Все солдаты казались мне похожими один на другого. Я никого ни о чем не спрашивал. У меня не было такого желания. Я словно все еще пытался забыть то, что произошло раньше. Эту привычку им предстояло приобрести одной из первых. Воспоминания о пережитых смертях были способны свести с ума любого. Следовало просто покоряться происходящему.

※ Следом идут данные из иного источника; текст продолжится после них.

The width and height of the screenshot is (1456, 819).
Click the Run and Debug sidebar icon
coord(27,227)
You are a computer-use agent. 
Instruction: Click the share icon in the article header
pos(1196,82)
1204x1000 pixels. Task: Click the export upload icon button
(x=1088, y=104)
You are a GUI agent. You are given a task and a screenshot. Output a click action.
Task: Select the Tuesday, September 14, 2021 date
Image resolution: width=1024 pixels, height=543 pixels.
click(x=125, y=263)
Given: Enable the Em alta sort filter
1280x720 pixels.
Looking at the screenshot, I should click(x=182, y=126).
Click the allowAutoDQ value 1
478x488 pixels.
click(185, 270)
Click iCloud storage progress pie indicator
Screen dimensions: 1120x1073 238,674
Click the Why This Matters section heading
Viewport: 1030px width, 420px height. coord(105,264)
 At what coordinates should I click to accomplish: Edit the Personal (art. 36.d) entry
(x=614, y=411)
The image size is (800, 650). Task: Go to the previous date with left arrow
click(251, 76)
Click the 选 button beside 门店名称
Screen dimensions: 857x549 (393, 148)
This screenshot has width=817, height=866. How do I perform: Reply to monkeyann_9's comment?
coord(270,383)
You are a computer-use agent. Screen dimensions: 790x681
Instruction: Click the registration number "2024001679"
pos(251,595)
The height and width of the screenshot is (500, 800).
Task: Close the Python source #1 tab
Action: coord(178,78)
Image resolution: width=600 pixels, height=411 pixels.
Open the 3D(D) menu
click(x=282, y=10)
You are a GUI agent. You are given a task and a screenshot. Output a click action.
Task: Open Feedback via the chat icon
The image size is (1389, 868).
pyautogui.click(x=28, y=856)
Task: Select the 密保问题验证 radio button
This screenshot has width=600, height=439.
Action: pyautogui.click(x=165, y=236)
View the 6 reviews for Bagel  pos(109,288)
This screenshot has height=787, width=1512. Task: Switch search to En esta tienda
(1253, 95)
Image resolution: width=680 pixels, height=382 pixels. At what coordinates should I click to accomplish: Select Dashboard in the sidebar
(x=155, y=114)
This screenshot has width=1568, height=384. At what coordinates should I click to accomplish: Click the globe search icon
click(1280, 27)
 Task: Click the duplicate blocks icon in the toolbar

С самого утра было очень жарко и душно, и на совещании в батальоне я чувствовал себя отвратительно. Я стоял, прислушиваясь к немногословным рассуждениям и приказаниям, которые казались разумными только для новичков. Я уже успел убедиться, что о том, что происходит вокруг, где находятся боевики, откуда может угрожать опасность в штабе знали не больше, чем любой командир отделения.
В узкой комнате собралась большая часть офицеров батальона. Мы столпились вокруг майора Павлюка перед картой района, на которой были отмечены новые расположения федеральных войск.
- Нужно заставить боевиков воевать так, как хотим мы, а не как хотят они, - сказал майор Блохин.
- И когда же это произойдет? - спросил я.
Для Блохина в жизни все было ясно: пожрать, выпить, переспать. Никаких колебаний, никаких сомнений. Мне следовало быть таким же, но я не мог.
Нам говорили, что усмирить чеченцев легко, а здесь оказалась война.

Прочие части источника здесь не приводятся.